Özellikle oral tedavi seçeneklerinin hastaların tedaviye uyumunu kolaylaştırdığını vurgulayan Tarlacı, "Hematopoetik kök hücre tedavisi (HSCT) gibi yenilikçi yöntemler, bağışıklık sistemini yeniden yapılandırarak hastalığın ilerlemesini durdurmayı amaçlamaktadır. Bu yöntem, özellikle tedaviye dirençli hastalar için umut verici bir alternatiftir. Ayrıca, yeni biyomarkerlar ve kişiselleştirilmiş tedavi yaklaşımları, MS’in daha doğru izlenmesini ve tedaviye yanıtın hızlı değerlendirilmesini sağlamaktadır. Bu gelişmeler, hastaların tedavi süreçlerinin daha etkin yönetilmesi açısından büyük önem taşımaktadır." ifadelerini kullandı.

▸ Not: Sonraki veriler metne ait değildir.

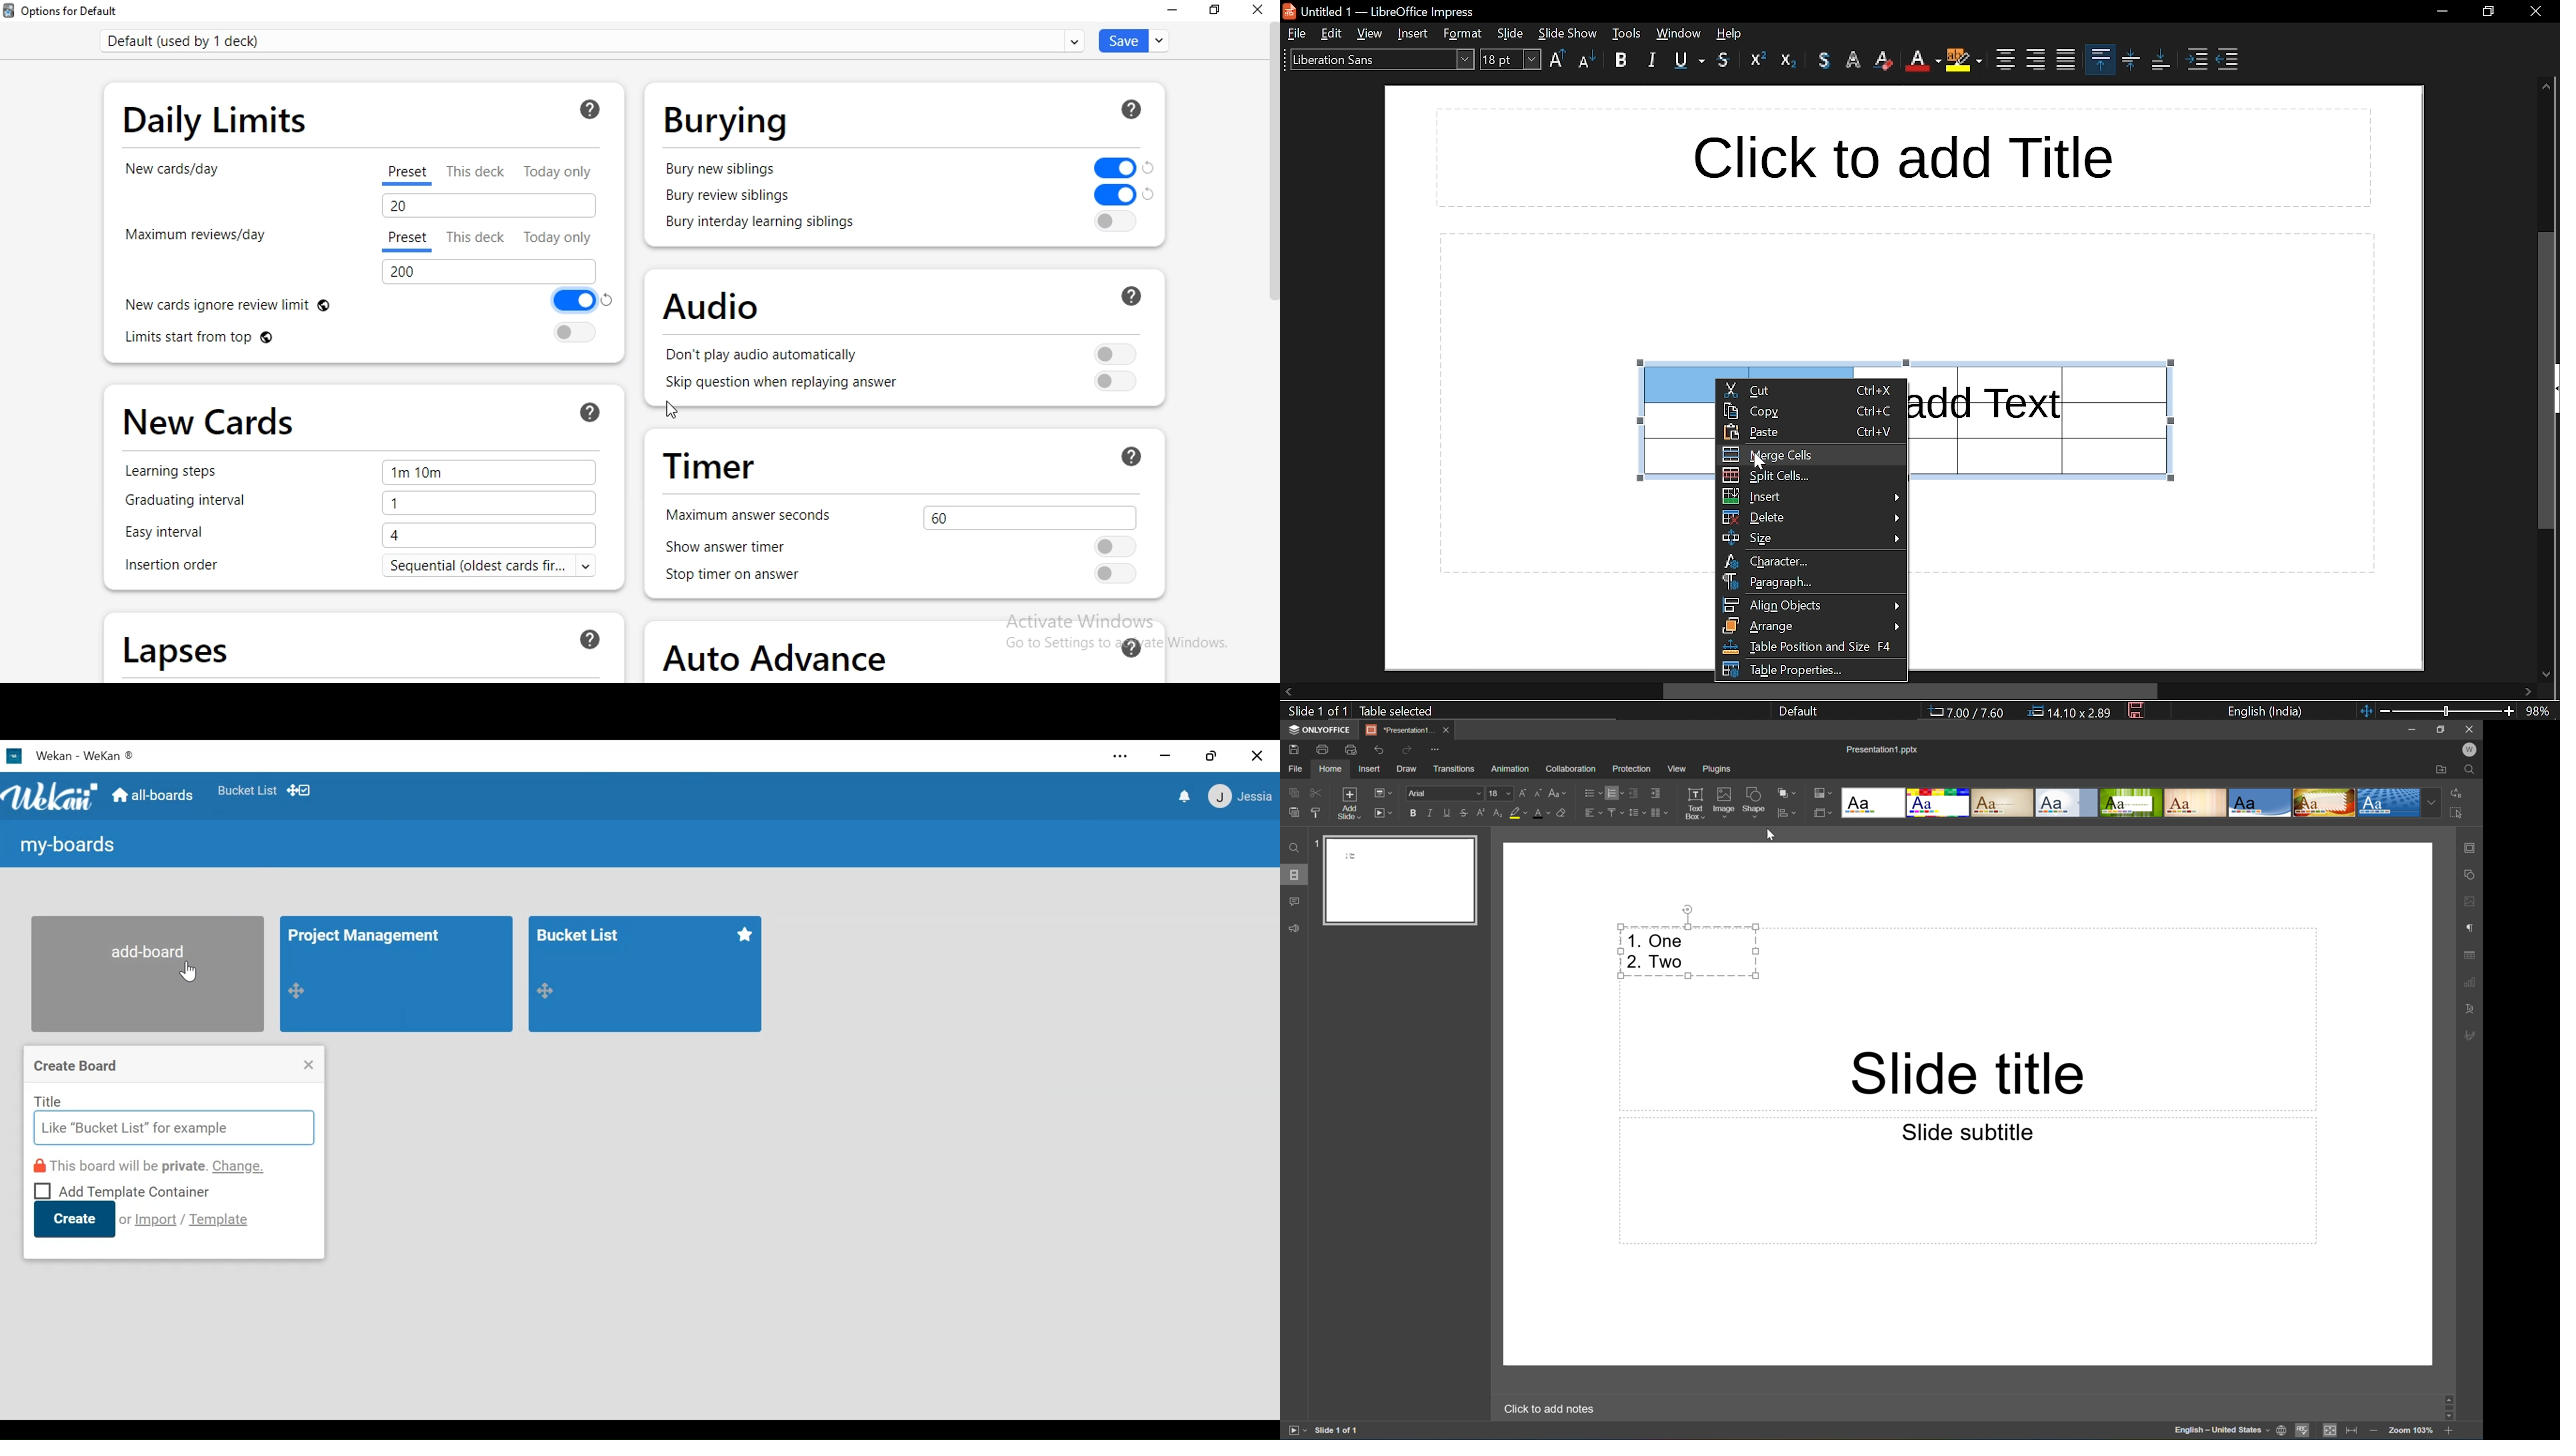 Image resolution: width=2576 pixels, height=1456 pixels. What do you see at coordinates (1771, 834) in the screenshot?
I see `Cursor` at bounding box center [1771, 834].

Yeni tedavi yöntemleri yaşam kalitesini artırıyor
Prof. Dr. Tarlacı, robotik terapi ve telerehabilitasyon gibi modern fizyoterapi tekniklerinin MS hastalarının yaşam kalitesini yükseltmek ve fiziksel fonksiyonlarını geliştirmek amacıyla kullanıldığını belirtti.
"Remyelinizasyon araştırmaları da hızla ilerlemekte olup, miyelin kılıfının yeniden oluşturulmasına yönelik tedavi seçenekleri MS’in ilerlemesini durdurmak ve hatta geri çevirmek için büyük bir umut kaynağıdır. Bu yenilikler, MS tedavisinde önemli ilerlemeler sağlamaktadır." dedi.
MS tedavisinde çok disiplinli yaklaşım şart
MS’in merkezi sinir sistemini etkileyen bir hastalık olduğunu hatırlatan Prof. Dr. Tarlacı, "Tedavi süreci sadece nöroloji ile sınırlı kalmamalı; hastaların yaşam kalitesini artırmak ve semptomları yönetmek için farklı uzmanlık alanlarından destek alınmalıdır." diye konuştu.
Fizyoterapi, ergoterapi ve psikolojik desteğin MS hastalarının günlük yaşam aktivitelerini sürdürebilmeleri, bağımsızlıklarını koruyabilmeleri ve psikolojik iyilik hallerini artırabilmeleri açısından kritik olduğunu vurguladı.
Fizyoterapi ve ergoterapi hastalara önemli katkılar sağlıyor
Fizyoterapinin kas gücünü artırmaya, dengeyi geliştirmeye ve hareketliliği iyileştirmeye yönelik egzersizler sunduğunu belirten Tarlacı, "Kas zayıflığı ve denge sorunları MS’in sık görülen belirtilerindendir. Fizyoterapistler, hastaların fiziksel fonksiyonlarını en iyi şekilde kullanabilmesi için kişiye özel programlar hazırlar." dedi.
Ergoterapinin ise hastaların günlük yaşamda bağımsızlıklarını artırmayı ve yorgunlukla başa çıkma becerilerini desteklediğini ifade eden Tarlacı, "Bu disiplin, çevresel düzenlemeler, yardımcı cihazlar ve adaptif stratejilerle hastaların evde, işte ve sosyal hayatta daha bağımsız olmalarını sağlar. Ayrıca enerji yönetimi teknikleriyle yorgunlukla mücadele etmelerine yardımcı olur." şeklinde konuştu.
Yeni araştırmalar MS tedavisinde umut ışığı yakıyor
Son yıllarda mikrobiyomun MS gelişimi ve seyrindeki rolüne yönelik araştırmaların arttığını belirten Prof. Dr. Tarlacı, "Bağırsak florası bağışıklık sisteminin düzenlenmesinde önemli bir rol oynar. MS hastalarında bağırsak mikroorganizmalarının yapısındaki değişiklikler hastalığın ilerleyişini etkileyebilir. Mikrobiyomun düzenlenmesi, MS tedavisinde yeni bir alan açabilir ve bağışıklık sistemini dengelemeye yönelik yeni yaklaşımların geliştirilmesine olanak tanıyabilir." dedi.